[Given data]

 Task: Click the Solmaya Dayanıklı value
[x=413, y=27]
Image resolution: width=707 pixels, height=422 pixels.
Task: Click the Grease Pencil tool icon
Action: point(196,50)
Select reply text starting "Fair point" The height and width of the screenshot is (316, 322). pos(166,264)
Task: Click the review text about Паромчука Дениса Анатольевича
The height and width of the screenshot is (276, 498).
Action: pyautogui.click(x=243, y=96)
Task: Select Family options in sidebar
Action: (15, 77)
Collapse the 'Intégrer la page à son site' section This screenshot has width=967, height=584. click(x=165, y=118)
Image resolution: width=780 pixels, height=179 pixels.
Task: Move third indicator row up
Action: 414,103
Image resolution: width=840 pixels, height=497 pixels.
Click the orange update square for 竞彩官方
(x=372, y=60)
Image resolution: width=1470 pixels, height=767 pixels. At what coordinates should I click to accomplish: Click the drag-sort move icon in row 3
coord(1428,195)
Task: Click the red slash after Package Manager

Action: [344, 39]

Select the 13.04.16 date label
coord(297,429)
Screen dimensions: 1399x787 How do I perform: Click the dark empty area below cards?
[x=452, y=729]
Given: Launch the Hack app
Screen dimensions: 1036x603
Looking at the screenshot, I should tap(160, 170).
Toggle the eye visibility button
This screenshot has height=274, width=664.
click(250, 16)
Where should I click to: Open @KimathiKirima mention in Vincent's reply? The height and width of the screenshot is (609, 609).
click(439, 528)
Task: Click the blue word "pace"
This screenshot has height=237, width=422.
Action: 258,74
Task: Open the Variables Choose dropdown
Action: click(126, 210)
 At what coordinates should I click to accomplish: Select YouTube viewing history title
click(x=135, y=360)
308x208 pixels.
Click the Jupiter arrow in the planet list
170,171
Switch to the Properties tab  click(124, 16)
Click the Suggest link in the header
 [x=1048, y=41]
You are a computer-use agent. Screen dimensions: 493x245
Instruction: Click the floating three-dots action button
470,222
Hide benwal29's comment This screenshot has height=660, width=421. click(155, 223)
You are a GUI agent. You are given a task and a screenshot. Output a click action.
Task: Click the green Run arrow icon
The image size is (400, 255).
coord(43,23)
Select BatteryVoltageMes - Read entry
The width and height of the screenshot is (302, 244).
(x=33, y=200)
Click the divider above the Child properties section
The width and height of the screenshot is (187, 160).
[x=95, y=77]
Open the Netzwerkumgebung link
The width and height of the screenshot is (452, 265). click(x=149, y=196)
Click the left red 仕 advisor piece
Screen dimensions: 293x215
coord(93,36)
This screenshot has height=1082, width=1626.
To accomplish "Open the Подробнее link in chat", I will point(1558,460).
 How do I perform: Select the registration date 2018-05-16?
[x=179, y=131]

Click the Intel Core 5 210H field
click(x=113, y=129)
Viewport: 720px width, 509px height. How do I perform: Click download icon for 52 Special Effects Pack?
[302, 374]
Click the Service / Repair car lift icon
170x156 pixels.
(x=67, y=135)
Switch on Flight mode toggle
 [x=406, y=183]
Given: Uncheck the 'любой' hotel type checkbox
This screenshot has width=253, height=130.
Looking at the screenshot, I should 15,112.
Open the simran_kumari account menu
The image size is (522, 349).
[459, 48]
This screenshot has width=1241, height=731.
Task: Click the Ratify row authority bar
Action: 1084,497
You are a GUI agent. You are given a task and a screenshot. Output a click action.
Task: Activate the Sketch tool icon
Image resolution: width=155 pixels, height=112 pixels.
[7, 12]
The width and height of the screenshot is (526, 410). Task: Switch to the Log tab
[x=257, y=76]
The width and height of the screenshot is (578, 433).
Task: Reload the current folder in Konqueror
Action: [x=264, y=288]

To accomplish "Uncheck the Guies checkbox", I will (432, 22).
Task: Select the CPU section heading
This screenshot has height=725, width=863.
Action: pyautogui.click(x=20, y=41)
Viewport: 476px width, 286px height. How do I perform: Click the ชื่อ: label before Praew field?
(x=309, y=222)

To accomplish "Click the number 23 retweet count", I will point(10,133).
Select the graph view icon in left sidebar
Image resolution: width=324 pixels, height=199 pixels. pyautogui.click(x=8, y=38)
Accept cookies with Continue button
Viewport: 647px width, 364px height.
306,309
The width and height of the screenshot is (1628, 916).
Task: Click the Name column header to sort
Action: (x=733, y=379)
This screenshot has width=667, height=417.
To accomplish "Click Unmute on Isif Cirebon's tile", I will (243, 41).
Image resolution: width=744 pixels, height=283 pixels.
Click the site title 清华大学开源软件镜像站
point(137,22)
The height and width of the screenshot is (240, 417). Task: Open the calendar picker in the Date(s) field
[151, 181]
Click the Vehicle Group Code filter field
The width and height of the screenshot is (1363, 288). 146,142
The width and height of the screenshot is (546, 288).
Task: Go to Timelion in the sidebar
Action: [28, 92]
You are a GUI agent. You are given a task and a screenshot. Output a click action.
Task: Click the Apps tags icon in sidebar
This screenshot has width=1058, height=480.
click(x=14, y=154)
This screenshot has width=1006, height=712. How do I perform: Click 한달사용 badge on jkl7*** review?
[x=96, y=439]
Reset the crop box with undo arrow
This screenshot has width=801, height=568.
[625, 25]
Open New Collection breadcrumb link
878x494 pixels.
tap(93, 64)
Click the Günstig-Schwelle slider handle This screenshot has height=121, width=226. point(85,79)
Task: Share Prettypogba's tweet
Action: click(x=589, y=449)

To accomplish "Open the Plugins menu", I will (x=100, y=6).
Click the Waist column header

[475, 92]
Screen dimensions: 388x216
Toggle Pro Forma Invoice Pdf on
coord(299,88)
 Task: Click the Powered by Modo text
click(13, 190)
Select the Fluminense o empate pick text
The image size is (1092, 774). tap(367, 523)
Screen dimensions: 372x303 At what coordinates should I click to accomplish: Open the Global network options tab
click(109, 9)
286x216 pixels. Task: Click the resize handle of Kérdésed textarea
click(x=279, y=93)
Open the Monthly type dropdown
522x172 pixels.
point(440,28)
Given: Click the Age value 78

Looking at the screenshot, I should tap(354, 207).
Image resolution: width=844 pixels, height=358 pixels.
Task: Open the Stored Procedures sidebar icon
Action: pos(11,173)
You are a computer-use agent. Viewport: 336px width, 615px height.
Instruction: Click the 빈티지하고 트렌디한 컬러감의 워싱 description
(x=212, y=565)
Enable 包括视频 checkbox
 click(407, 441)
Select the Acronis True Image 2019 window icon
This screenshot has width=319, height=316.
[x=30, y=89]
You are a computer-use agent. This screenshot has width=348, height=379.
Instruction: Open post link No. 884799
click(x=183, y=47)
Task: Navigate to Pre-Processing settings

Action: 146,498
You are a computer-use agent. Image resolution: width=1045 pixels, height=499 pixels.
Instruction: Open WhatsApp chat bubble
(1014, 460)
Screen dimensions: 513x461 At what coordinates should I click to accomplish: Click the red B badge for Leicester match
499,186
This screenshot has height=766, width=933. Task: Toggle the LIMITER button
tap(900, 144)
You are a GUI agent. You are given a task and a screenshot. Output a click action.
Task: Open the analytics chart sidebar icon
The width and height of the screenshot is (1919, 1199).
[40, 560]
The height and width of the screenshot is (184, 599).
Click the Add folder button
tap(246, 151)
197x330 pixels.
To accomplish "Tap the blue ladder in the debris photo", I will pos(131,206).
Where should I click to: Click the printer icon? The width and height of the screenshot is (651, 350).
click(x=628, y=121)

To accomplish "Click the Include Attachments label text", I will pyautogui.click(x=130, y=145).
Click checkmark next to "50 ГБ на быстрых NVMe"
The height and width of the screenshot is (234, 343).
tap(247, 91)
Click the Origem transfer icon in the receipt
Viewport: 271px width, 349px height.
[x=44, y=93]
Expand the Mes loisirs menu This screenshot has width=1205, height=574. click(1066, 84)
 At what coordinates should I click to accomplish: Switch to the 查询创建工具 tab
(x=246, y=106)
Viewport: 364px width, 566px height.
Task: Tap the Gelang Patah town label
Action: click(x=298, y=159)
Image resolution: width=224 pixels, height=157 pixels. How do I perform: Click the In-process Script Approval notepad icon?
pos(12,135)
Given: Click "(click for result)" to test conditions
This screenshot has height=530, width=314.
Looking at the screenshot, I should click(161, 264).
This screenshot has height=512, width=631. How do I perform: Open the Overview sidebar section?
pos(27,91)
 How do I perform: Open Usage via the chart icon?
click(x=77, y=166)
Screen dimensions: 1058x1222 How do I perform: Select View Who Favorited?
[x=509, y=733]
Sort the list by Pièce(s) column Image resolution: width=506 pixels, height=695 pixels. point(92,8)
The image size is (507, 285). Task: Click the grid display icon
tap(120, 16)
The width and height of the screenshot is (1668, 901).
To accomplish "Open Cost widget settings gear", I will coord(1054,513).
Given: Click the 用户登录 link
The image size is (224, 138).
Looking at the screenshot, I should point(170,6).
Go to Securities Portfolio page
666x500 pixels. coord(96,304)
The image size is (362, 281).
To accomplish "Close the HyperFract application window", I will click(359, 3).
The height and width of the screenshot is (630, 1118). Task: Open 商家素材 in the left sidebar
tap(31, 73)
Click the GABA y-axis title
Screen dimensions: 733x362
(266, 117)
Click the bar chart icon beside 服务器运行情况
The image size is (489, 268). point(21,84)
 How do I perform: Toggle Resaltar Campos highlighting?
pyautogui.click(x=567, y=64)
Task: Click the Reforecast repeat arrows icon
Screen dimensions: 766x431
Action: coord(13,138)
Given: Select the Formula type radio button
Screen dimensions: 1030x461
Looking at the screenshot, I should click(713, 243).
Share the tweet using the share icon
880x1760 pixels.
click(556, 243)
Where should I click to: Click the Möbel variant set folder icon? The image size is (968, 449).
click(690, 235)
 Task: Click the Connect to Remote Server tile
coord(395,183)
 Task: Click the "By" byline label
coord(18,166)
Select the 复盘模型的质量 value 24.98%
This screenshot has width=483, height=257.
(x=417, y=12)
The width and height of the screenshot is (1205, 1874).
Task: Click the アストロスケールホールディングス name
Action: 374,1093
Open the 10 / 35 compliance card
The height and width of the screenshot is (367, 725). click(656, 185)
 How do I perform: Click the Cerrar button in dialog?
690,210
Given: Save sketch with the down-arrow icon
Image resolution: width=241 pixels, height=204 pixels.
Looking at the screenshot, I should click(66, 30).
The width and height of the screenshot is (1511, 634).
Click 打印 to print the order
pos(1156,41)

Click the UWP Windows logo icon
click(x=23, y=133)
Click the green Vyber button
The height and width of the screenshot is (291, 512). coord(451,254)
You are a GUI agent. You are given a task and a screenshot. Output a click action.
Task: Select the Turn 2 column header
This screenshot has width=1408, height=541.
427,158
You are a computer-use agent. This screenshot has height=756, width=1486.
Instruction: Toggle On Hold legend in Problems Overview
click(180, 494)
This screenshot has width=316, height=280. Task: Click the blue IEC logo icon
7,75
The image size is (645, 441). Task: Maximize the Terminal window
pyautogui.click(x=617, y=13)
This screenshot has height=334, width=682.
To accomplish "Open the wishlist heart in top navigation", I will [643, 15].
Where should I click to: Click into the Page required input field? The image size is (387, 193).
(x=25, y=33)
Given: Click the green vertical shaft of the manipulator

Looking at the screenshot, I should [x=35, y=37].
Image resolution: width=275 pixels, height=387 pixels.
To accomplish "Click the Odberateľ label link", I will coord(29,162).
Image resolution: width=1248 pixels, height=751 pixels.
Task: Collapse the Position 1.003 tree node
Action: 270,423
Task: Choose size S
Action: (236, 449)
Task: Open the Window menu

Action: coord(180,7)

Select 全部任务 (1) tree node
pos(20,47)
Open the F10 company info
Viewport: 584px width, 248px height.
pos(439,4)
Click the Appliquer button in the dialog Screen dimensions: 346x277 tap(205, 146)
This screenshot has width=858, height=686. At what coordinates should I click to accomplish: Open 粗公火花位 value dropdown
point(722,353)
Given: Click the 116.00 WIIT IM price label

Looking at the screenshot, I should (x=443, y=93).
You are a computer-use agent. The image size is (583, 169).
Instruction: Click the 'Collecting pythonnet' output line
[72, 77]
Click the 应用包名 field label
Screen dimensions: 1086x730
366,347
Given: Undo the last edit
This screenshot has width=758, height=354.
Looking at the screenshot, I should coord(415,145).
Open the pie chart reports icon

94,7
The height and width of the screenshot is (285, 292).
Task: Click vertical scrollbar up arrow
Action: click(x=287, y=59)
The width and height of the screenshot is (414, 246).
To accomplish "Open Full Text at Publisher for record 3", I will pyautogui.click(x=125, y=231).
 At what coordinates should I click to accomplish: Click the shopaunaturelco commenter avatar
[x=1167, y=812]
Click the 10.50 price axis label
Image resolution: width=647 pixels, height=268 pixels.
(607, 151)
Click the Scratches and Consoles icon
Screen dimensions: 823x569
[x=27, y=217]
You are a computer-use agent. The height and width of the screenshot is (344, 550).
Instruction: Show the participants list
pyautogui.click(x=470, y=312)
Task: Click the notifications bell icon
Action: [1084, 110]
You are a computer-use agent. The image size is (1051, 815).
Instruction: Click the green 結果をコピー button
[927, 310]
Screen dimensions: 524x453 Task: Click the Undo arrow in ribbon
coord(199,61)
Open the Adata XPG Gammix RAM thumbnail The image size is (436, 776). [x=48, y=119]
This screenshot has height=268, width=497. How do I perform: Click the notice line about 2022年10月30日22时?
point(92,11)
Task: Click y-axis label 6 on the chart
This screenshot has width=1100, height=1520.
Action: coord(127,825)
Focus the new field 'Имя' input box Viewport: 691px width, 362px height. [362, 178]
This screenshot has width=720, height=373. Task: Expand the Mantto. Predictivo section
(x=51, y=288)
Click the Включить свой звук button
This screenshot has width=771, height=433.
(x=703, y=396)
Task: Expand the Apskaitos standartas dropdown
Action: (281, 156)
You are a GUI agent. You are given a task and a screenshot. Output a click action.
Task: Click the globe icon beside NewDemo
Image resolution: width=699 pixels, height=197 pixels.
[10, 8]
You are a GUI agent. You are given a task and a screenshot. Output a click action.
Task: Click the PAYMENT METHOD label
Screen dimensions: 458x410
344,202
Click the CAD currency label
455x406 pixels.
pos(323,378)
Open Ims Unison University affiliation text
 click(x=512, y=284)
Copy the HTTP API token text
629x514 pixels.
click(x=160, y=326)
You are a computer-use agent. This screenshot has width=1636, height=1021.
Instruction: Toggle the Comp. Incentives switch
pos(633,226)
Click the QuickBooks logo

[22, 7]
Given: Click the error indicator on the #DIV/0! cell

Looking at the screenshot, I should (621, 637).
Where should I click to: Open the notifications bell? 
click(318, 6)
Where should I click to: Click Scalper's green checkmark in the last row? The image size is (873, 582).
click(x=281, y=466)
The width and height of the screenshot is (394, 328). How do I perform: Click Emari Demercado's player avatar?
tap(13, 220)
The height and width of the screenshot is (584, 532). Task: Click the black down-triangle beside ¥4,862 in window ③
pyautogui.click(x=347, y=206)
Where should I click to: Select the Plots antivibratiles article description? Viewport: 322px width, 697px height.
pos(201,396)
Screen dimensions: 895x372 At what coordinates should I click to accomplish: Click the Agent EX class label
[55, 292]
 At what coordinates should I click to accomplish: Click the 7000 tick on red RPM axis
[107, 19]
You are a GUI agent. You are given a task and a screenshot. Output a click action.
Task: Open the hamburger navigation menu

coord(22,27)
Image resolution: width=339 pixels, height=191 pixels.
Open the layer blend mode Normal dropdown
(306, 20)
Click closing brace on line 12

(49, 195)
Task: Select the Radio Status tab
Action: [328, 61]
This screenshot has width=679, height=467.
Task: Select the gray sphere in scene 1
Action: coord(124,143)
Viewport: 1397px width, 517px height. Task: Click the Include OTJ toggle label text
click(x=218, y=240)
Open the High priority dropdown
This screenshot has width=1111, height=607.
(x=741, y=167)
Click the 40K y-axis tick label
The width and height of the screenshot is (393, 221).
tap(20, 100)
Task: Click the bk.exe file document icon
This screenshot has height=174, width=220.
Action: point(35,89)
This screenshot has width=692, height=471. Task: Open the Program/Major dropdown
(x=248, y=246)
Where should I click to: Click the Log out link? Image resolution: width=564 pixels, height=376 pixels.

[/Given data]

Look for the word "with" in every line of the records. State how many lines contain it, and write only the number.

* [Answer to the problem]: 3